A drone laced with radiation which landed on the roof of the Japanese Prime Ministers’ office could just be the tip of the iceberg, says a British cyber security company.
Sam Temple, managing director of cyber security company JUMPSEC, said: “This incident raises serious questions about the use of drones for terrorist or criminal activity.”
He added: “In this case the drone carried a bottle of water contaminated with the radioactive element caesium. There are reports that the drone was marked with the radioactivity warning sign, prompting speculation that this was a hoax or public stunt by anti-nuclear protesters. Whatever the reason, it is clear that the threat posed by drones is increasing; indeed this incident could be the tip of the iceberg.”
The FBI has also issued a warning about potential security issues in the air, but rather than drones, it’s warning that some passengers maybe be able to use on-board Wi-Fi networks to access a plane’s controls.

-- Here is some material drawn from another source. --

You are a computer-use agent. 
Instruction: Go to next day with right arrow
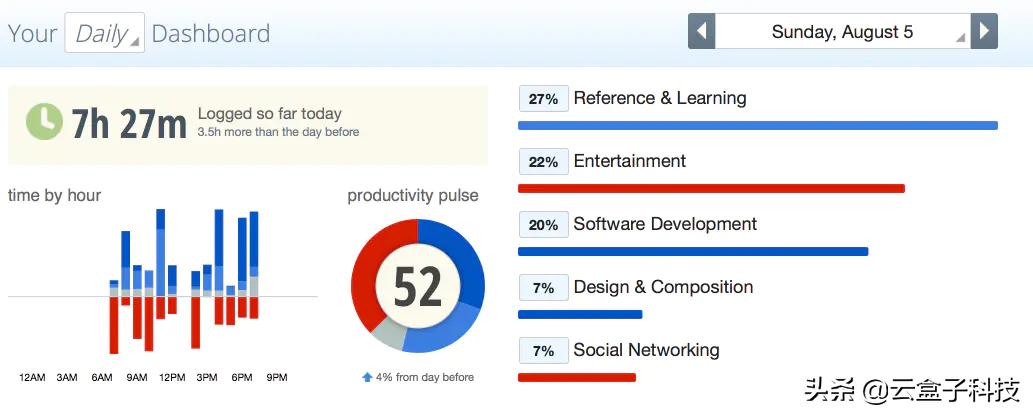pyautogui.click(x=984, y=31)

“The fact that the FBI has issued an alert to airlines over Wi-Fi hacking is a stark warning of the emerging risks we face as the world we live in becomes increasingly connected. However, it’s important that such warnings are not taken too literally, as currently such threats are purely theoretical,” said Andrey Nikishin, head of future technology projects at Kaspersky Lab.
“It’s easy to assume that an intruder with a laptop can easily seize full control of a plane. However, in reality, it’s not that simple. In a modern passenger plane, the AFDX network (which transmits the avionics data used to control the plane), is isolated from the passenger network by a firewall. However, in theory, an attacker might succeed in influencing the data coming from the health monitor, navigation or weather report systems. While this would require familiarity with the relevant protocols and an understanding of the data formats involved, it’s possible.”

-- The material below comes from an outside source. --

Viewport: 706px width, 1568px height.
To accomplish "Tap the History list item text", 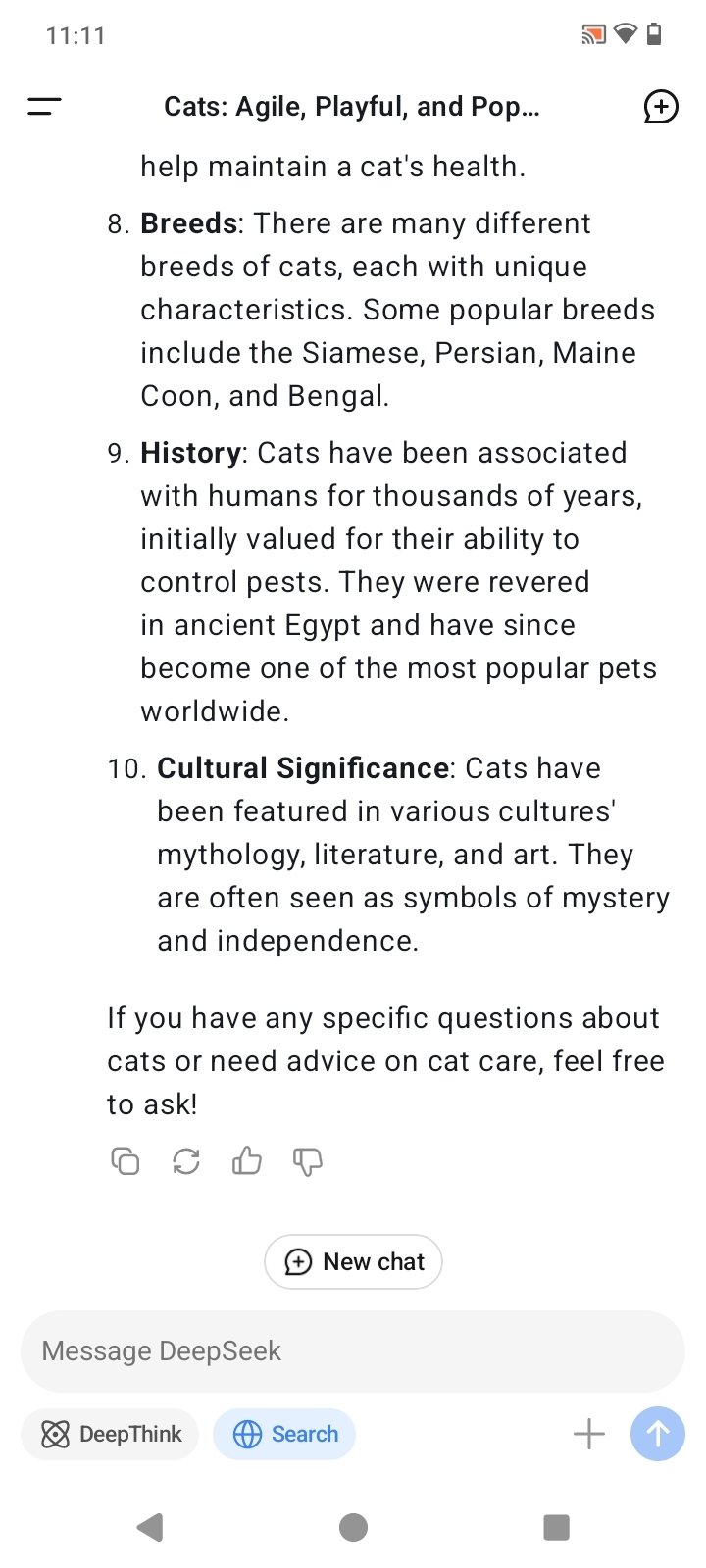I will click(392, 582).
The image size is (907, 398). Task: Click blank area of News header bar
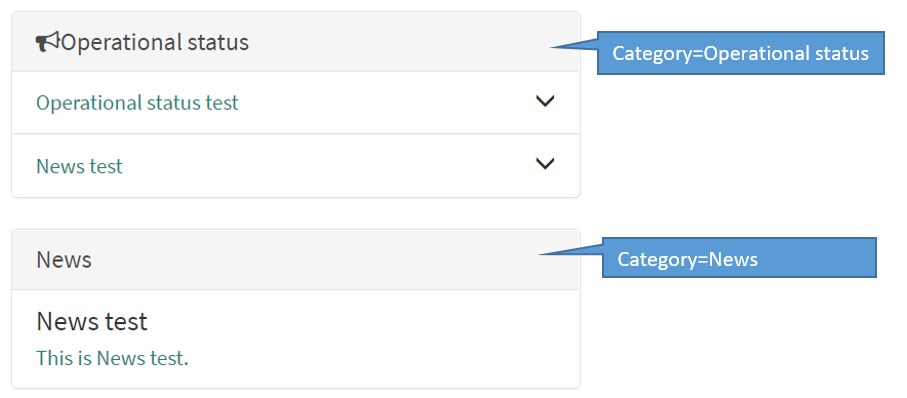click(312, 260)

Elsewhere, Netwrix has released the results of its 2015 Stat of IT Changes survey, which revealed that two out of three IT pros put systems at risk of downtime and security violations.
“Human factor is the key to informational security and its pain point at the same time,” said Alex Vovk, president and co-founder of Netwrix.

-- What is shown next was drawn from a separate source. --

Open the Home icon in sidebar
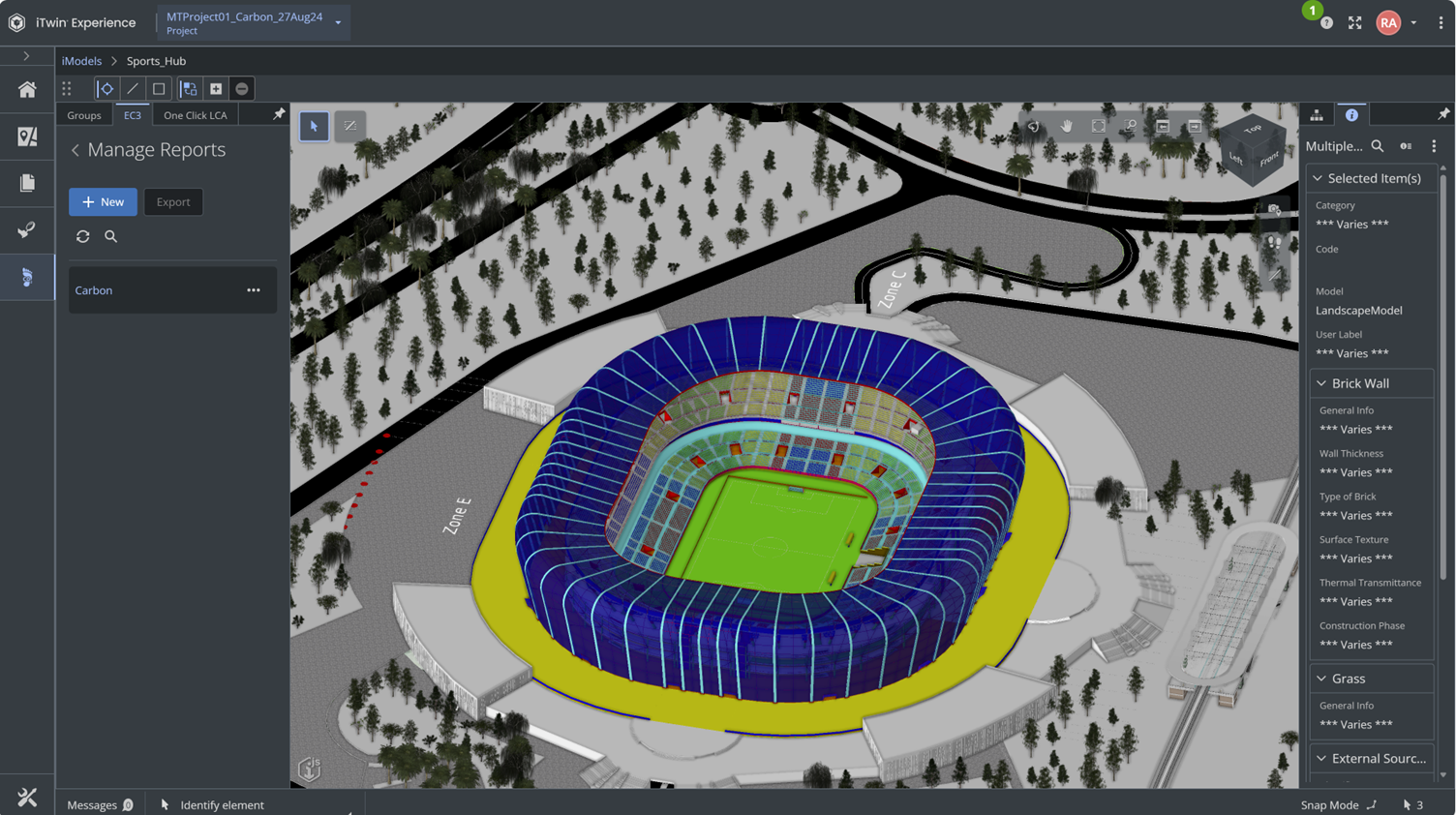Screen dimensions: 1456x815 pos(27,89)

“No matter how advanced the security policy is, people still make mistakes and from time to time misbehave, putting overall system security and business continuity at risk. In this case, automated auditing processes can help companies keep their IT systems under control and make sure that any deliberate or accidental changes will be detected and addressed properly to eliminate the risk of a data breach.”
In other news
- Kroll Ontrack has found that nine in then SQL restore requests come from human error, meaning that DBAs are spending numerous hours every month dealing with requests that could’ve been avoided.
- F-Secure has launched Freedome for Business to help businesses secure BYOD and company-owned fleets of mobile devices.
- Mailprotector has discovered that businesses lose more than £34,000 a year on managing unwanted email.